Today I’m gonna share with you a documentation practice that I use in Power Query (Desktop or Online), particularly for steps in the query settings pane, which lists the query’s properties and applied steps. As you already know (and if not, now you know) there are other documentation practices in Power Query, which I’ll cover in a future post.
I live in Spain and work with Spanish colleagues and clients, and most of them have Power BI (and Power Query) configured in Spanish. The transformation steps’ names are usually too long by default and this makes it difficult to identify rapidly query steps, among other disadvantages. So, I’ve decided to document (at the beginning for me and then for sharing) the terminology or nomenclature of transformation query steps.
I would like to clarify, especially for the Spanish-speaking reader, that I usually name the steps in English because it’s more ‘universal’ and has better abbreviations (in my opinion). So, each of you will decide how to implement it, this is just a practice that I consider appropriate to be followed.
I’m not covering 100% of the possibilities and I probably never won’t, even so, today I wanted to show you what I use the most and the transformations that appear most frequently in my projects. So… let’s start.
Steps
⏵ChType = Changed Type. Changes of data type in attributes (Columns). In Spanish, the step default name is “Tipo de columna Cambiado”, in English ‘Changed Type’.
⏵ChName = Changed or Renamed Column Name. In Spanish, the step default name is “Columnas con nombre cambiado”, in English ‘Renamed Columns’.
⏵ChValue = Changed values. In Spanish, the step default name is ‘Valor reemplazado’, in English ‘Replaced Values’.
⏵SelRow = Filtered or Selected Rows. I use it to apply filters or delete rows, in effect the result is fewer rows. If the filter I apply is simple, I usually indicate the condition with the comparison operator. In Spanish, the step default name is “Filas filtradas”, in English: ‘Filtered Rows’. Example: SelRow_Product_ne_null.
'SelRow_' + '[ColumnName]_' + 'ne_' + 'null'
//ne = 'not equal'
⏵SelCol_[ColumName] = Selected or Deleted Columns. SelCol and between square brackets indicate the name of the column if the transformation involves only one column because if you have more than one, try with sequential numbers. Examples: SelCol_Month, SelCol_1 or SelCol_2. In Spanish, the step default name is “Columnas quitadas”, in English ‘Removed Columns’ (btw, there are other column options not mentioned here).
⏵SortRow = Ordered or Sorted Rows.

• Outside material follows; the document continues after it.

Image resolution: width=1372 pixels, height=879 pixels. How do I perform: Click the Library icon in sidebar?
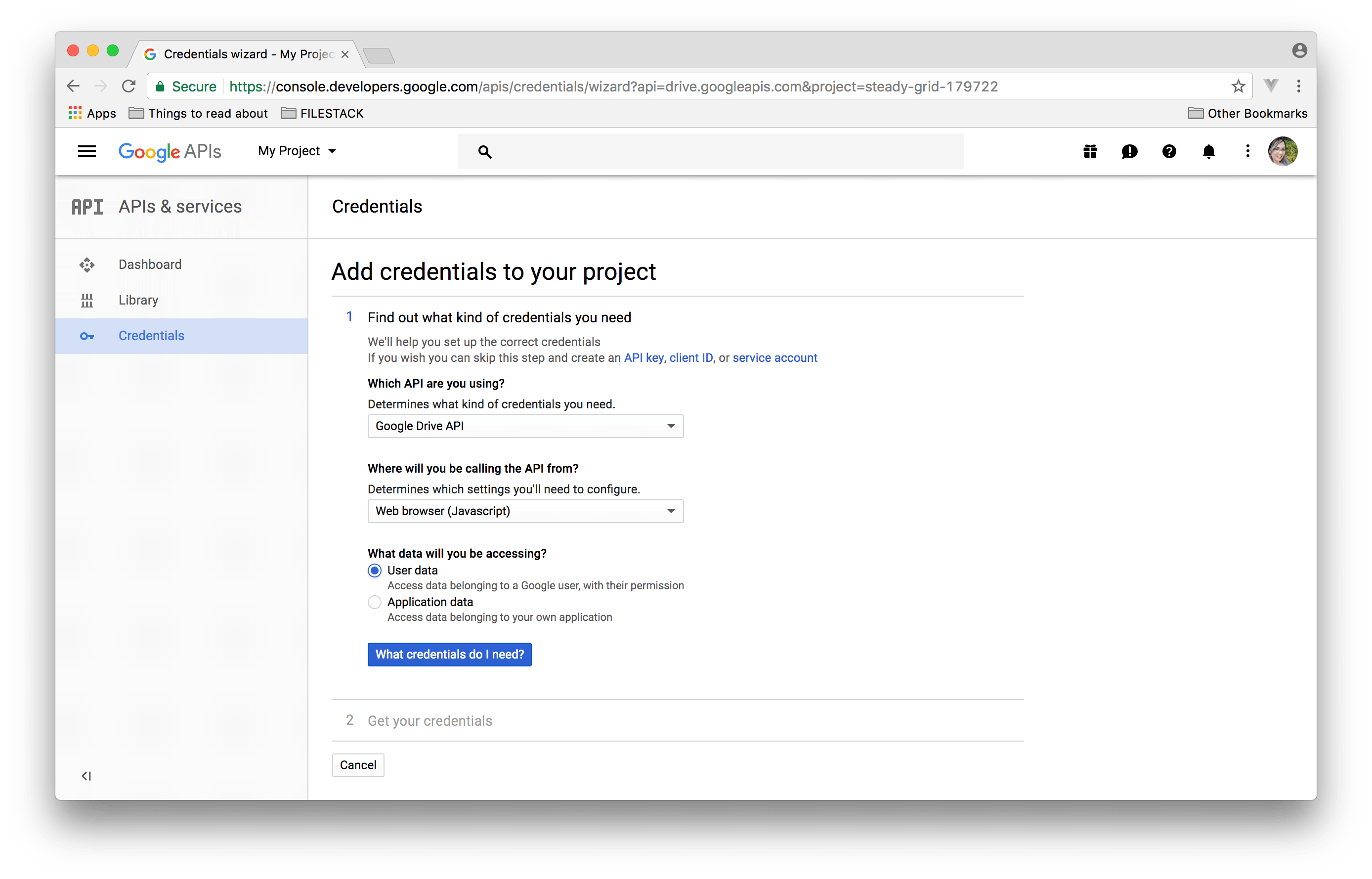pos(87,299)
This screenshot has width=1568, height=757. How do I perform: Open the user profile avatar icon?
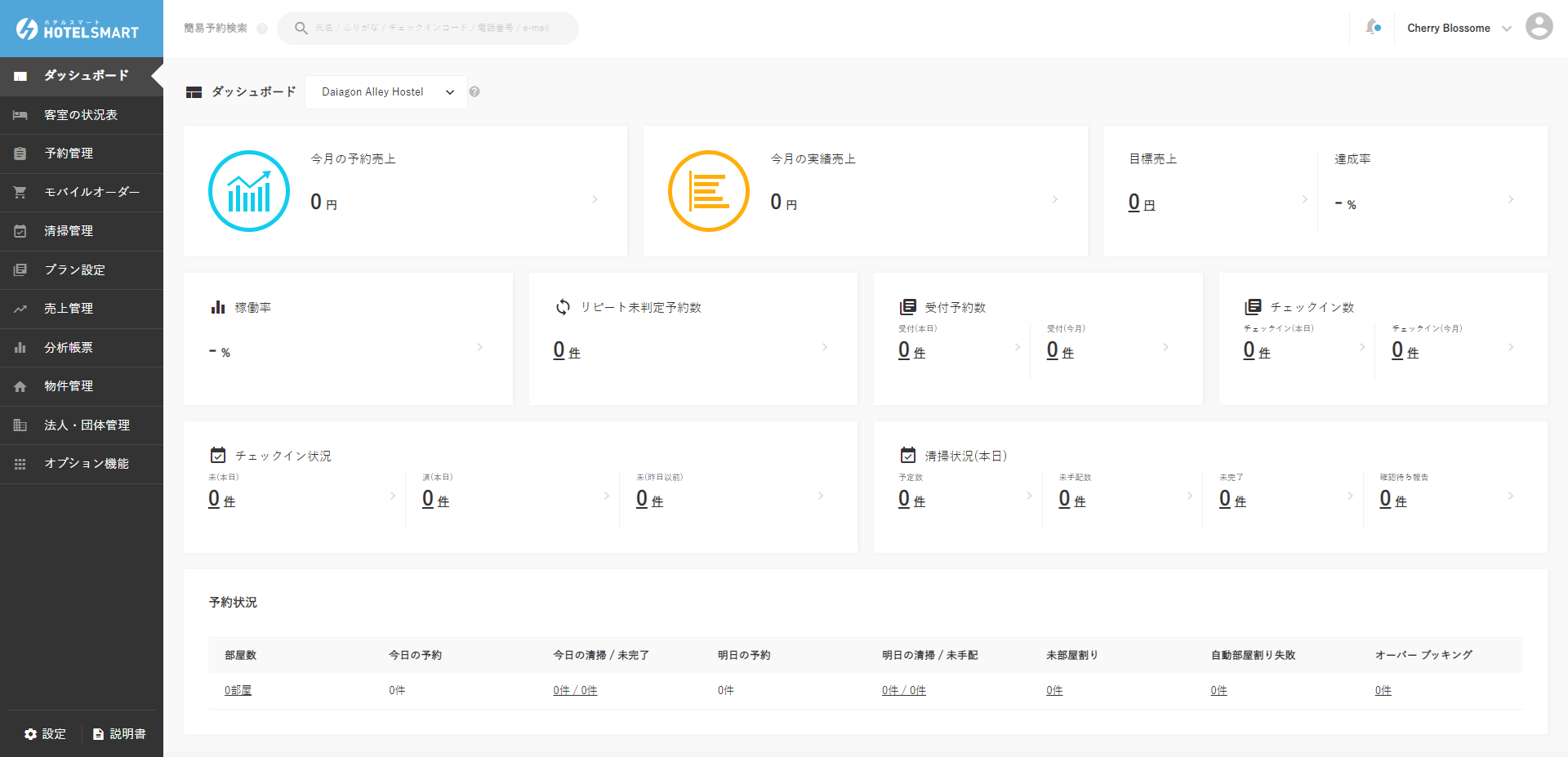1539,27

If you want you can add the column name and DESC or ASC. Example: SortRow_Date_ASC. In Spanish, the step default name is “Filas Ordenadas”.
⏵SortCol = Order or Sort Columns, ‘Columnas reordenadas’. I have rarely used this function, however, I have included it. 🤷♂️
⏵GrpRow = In Spanish, the step default name is ‘Filas agrupadas’, in English ‘Grouped rows’. It's a group by indeed.
⏵Dist = Distinct. When you use Distinct functions. In Spanish, the step default name is ‘Duplicados quitados’, in English ‘Removed Duplicates’.
⏵AddCol_[ColumnName] = Add Columns. For all cases where you can add a column (math operation, combine, split, etcetera). Example: AddCol_Adress.
⏵AddKey = This abbreviation refers to marking a column as Key. The function is Table.AddKey.
⏵MgCol = Merged columns. If you want, add “_ColumnName”. First the abbreviation “MgCol” and then the name of the column that you create through the combination. Example: MgCol_FullName (combination of First Name + Last Name). In Spanish, the step default name is “Columnas combinadas”.
⏵Mg_[QueryName] = Merged queries. First the abbreviation “Mg” and then the name of the query that you combine. Example: Mg_dProduct. In Spanish, the step default name is “Consultas combinadas”.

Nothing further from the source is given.